WebSocket is een integrale technologie in veel moderne webapplicaties. Als je code voor het web schrijft, heb je de term waarschijnlijk al eerder gehoord, maar misschien weet je niet precies wat het is of hoe je het moet gebruiken. Gelukkig is WebSocket geen ingewikkeld concept en kunt u er vrij snel een basisbegrip van krijgen.
Wat is WebSocket?
WebSocket is helaas een van die namen die op het eerste gezicht niet logisch lijkt. WebSocket is eigenlijk de naam van a communicatie protocol waarmee bidirectionele communicatie tussen de client en de webserver mogelijk is.
In eenvoudiger bewoordingen is WebSocket een technologie waarmee een client en een server een verbinding kunnen maken waarbij beide partijen de ander op elk moment een bericht kunnen sturen.
Dit is anders dan bij een gewone HTTP-verbinding, waarbij de client een verzoek moet initiëren, en pas dan kan de server een antwoord sturen.
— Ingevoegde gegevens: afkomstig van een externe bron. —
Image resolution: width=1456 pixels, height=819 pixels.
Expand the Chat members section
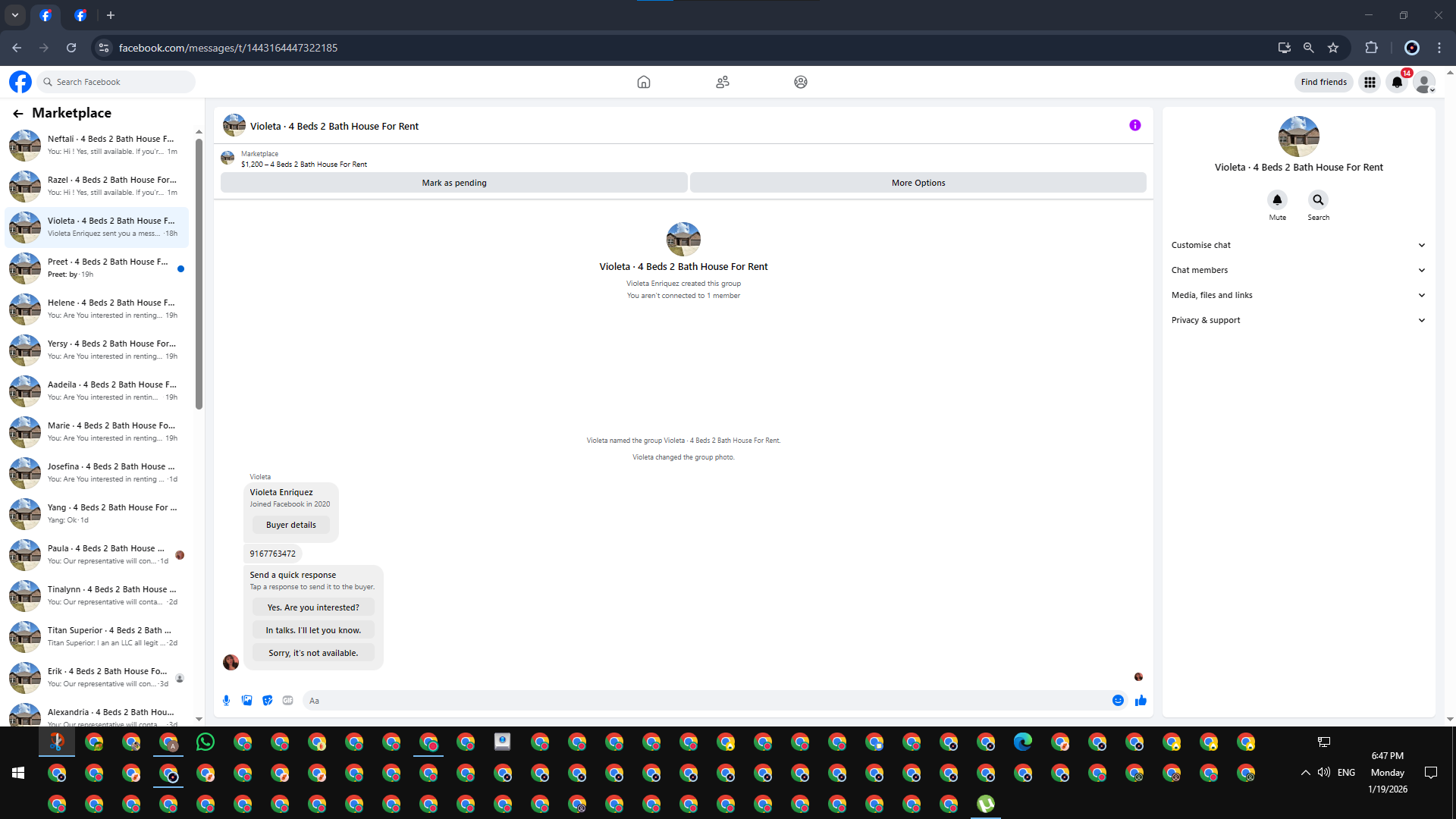point(1298,270)

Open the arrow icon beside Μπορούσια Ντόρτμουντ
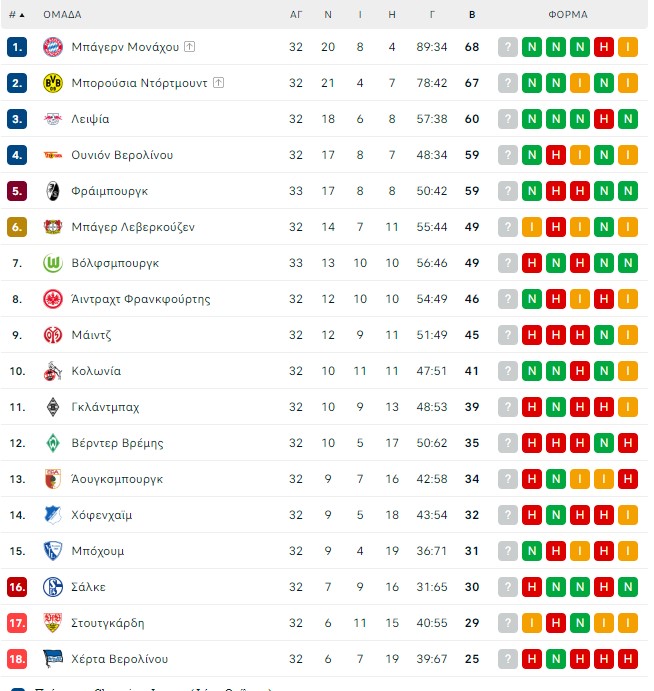pos(218,82)
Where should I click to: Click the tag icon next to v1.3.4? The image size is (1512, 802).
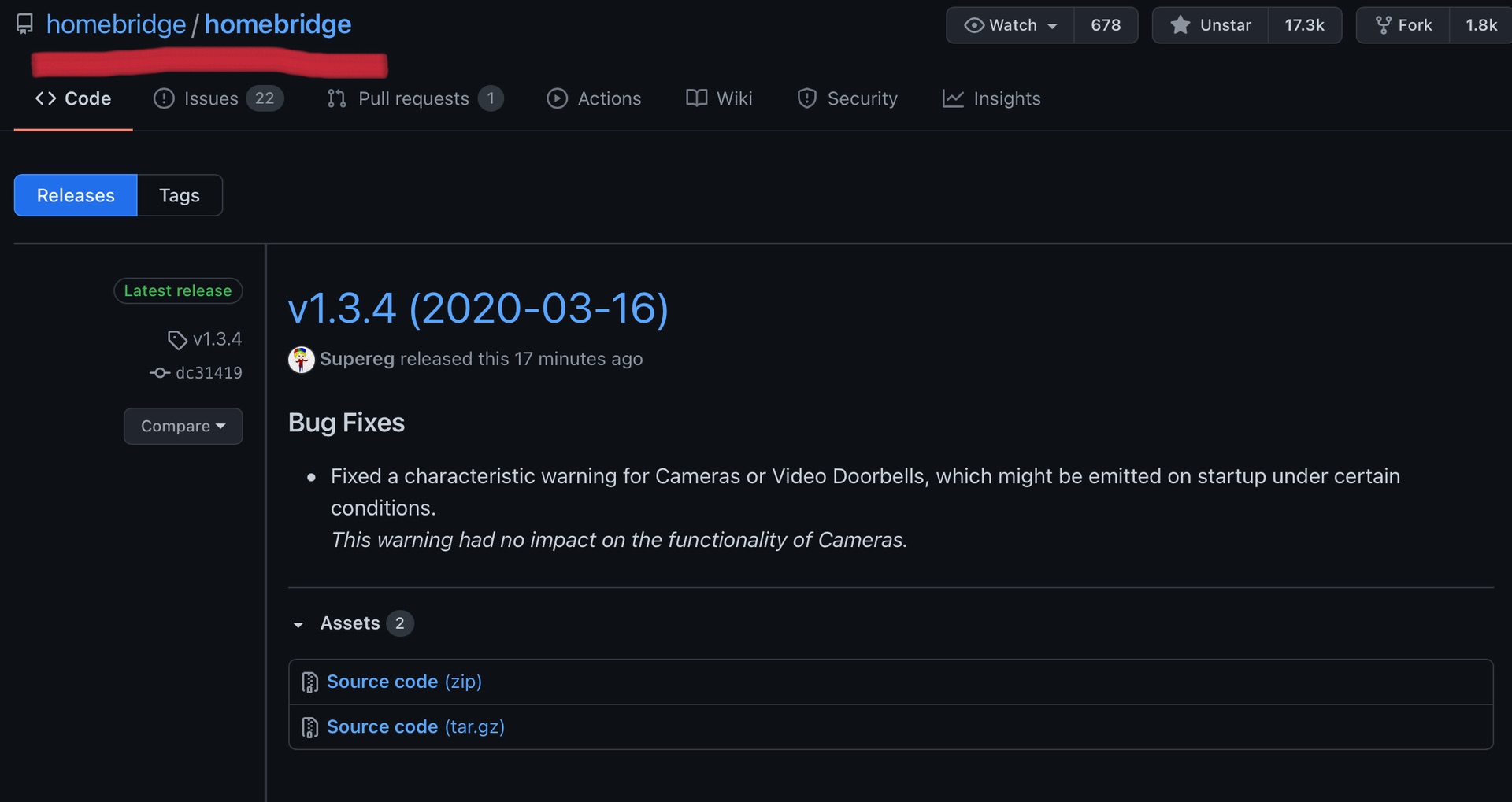(x=176, y=340)
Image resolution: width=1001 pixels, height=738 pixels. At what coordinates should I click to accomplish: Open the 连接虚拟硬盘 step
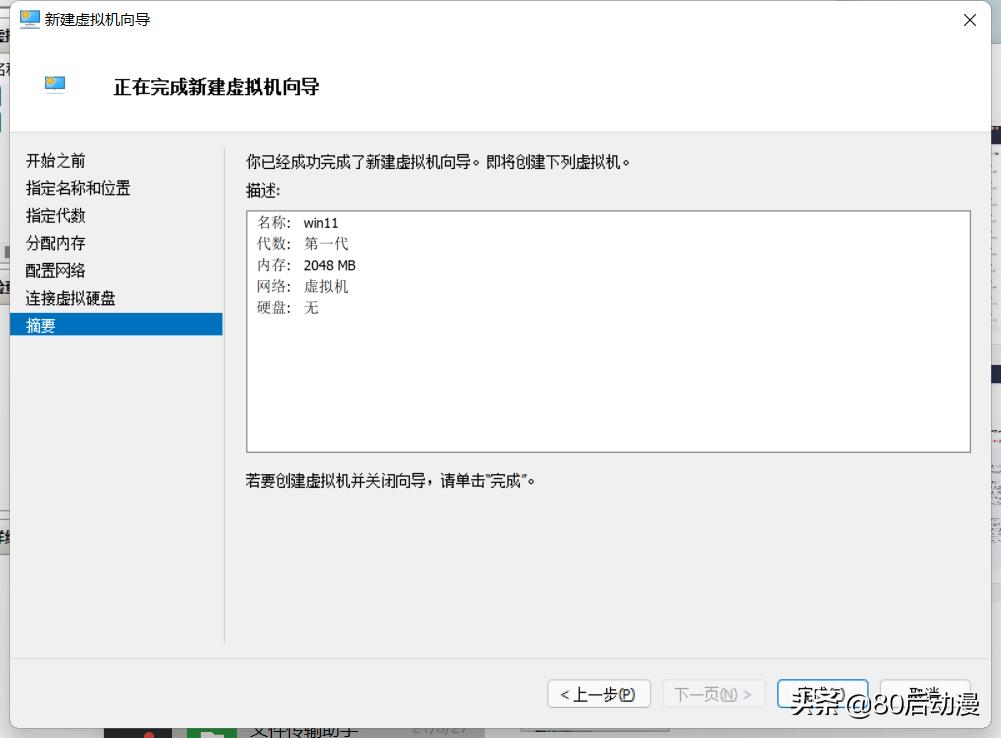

In feite is WebSocket een heel ander communicatieprotocol dan HTTP dat is ontworpen om HTTP-compatibel te zijn. Wanneer een clienttoepassing een WebSocket-verbinding wil starten, moet deze de
HTTP-upgrademechanisme om over te schakelen naar het WebSocket-protocol.Op dit punt denk je misschien: "een protocol is slechts een set regels, hoe kun je dat gebruiken om te coderen?".
Het ontbrekende stuk is iets dat a. wordt genoemd protocolstack. In wezen hebben apparaten die een protocol ondersteunen ingebouwde hardware en software waarmee u toepassingen kunt schrijven die communiceren met behulp van het protocol. Het protocol wordt niet direct gebruikt om iets te bouwen.
Waarom is WebSocket gemaakt?
Om de noodzaak van WebSocket te illustreren, overweeg het mechanisme achter chatten op internet.
Iemand stuurt een bericht naar de chatserver vanaf zijn apparaat, maar de server moet dat bericht nog naar jouw apparaat sturen voordat je het kunt lezen. Als de server HTTP gebruikt, kan de server dat bericht niet rechtstreeks naar u doorsturen, omdat de server geen verzoeken kan initiëren.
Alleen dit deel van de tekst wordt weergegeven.